Quote from: obsidianom on April 20, 2014, 12:16:09 PMThank you, thats helpful. I did mention the sodium load to my contact in the company and tomorrow I have a pre arranged phone call with one of their top product guys. I intend to bring that up along with lowering the calcium as an option too.They won't lower the calcium which seems a priori to be the correct thing to do, but in fact, Brent Miller MD has shown with extended dialysis such as daily nocturnal, you must have a Ca level of 2.5-3.0 in the dialysate to prevent calciphylaxis. It seems the Ca level is where is should be. The sodium level is another issue.
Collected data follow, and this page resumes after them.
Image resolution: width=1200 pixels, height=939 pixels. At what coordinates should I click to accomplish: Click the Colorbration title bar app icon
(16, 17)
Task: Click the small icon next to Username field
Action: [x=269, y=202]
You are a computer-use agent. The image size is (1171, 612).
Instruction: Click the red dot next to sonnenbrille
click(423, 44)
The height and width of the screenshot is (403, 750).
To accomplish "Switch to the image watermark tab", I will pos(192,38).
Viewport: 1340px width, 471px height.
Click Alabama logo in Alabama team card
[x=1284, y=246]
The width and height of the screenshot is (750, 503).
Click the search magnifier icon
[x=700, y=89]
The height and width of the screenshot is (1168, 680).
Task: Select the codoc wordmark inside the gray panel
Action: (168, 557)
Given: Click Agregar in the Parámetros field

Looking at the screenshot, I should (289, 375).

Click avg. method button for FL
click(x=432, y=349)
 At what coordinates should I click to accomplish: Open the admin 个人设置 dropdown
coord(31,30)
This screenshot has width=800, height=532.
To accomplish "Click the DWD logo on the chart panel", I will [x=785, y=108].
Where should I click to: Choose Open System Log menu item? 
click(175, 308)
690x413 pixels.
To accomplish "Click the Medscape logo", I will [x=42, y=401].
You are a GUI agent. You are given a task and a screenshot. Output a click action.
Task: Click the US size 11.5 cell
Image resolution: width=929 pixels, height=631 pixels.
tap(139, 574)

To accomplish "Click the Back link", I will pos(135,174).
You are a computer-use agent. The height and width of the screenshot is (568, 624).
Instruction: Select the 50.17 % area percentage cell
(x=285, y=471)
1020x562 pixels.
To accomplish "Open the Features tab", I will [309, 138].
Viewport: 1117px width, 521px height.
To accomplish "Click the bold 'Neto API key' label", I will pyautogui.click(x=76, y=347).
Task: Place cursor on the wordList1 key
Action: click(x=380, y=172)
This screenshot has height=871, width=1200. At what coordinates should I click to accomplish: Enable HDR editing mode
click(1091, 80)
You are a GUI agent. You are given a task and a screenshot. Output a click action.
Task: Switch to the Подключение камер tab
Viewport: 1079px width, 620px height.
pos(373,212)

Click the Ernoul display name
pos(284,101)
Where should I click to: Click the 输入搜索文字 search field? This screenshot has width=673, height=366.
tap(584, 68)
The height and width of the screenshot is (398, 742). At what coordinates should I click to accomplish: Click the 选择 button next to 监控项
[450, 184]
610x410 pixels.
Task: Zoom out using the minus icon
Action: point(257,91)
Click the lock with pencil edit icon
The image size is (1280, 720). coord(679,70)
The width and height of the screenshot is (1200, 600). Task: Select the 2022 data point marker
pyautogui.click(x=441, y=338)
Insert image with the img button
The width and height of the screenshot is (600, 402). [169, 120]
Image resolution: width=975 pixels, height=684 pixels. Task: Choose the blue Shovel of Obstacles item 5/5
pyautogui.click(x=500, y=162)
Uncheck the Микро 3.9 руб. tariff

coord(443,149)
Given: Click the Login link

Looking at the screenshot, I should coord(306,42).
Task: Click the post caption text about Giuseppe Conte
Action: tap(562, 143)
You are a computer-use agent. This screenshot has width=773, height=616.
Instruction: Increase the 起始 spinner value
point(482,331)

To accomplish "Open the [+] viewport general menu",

Yes, and when this was tried with nocturnal dialysis, i.e., extended dialysis protocols, the rate of calciphylaxis increased. When they went to 3.0 on the ca in dialysate, the calciphylaxis reversed. You may wish to contact Dr. Brent Miller at Washington University in Saint Louis for his writings on this issue.
Quote from: Hemodoc on April 20, 2014, 01:27:51 PMYes, and when this was tried with nocturnal dialysis, i.e., extended dialysis protocols, the rate of calciphylaxis increased. When they went to 3.0 on the ca in dialysate, the calciphylaxis reversed. You may wish to contact Dr. Brent Miller at Washington University in Saint Louis for his writings on this issue.Why do you think this occurs? It seems counter- intuitive that lowering the calcium slightly would cause calciphalaxis. Do you have any theories?
I read several articles on this including the ones you sent and it appears actually there are multiple opinions and in general low calcium in the dialysate is only an issue with nocturnal dialysis due to the long time on the machine . They really made a case for individualizing the calcium to the patient. In my wifes case she would benefit from 2.75 calcium rather than the 3.0 currently in the bath as she runs on the high side. I didnt really see any mention of calciphalaxis. I did talk to our nephrologist about sodium levels in the bath just out of interest. They run 140 in center here. He thought 140 made sense with Nxstage.Why do you think it should be lower ? Would that work for everyone or just a few patients ?
What is interesting is her calcium runs 10.2 and her phosphorus runs low to low normal without any binders. Her PTH was just checked and is normal at 56 . Her alkaline phosphatase runs very slightly up at 104. Basically all normal with just high normal calcium.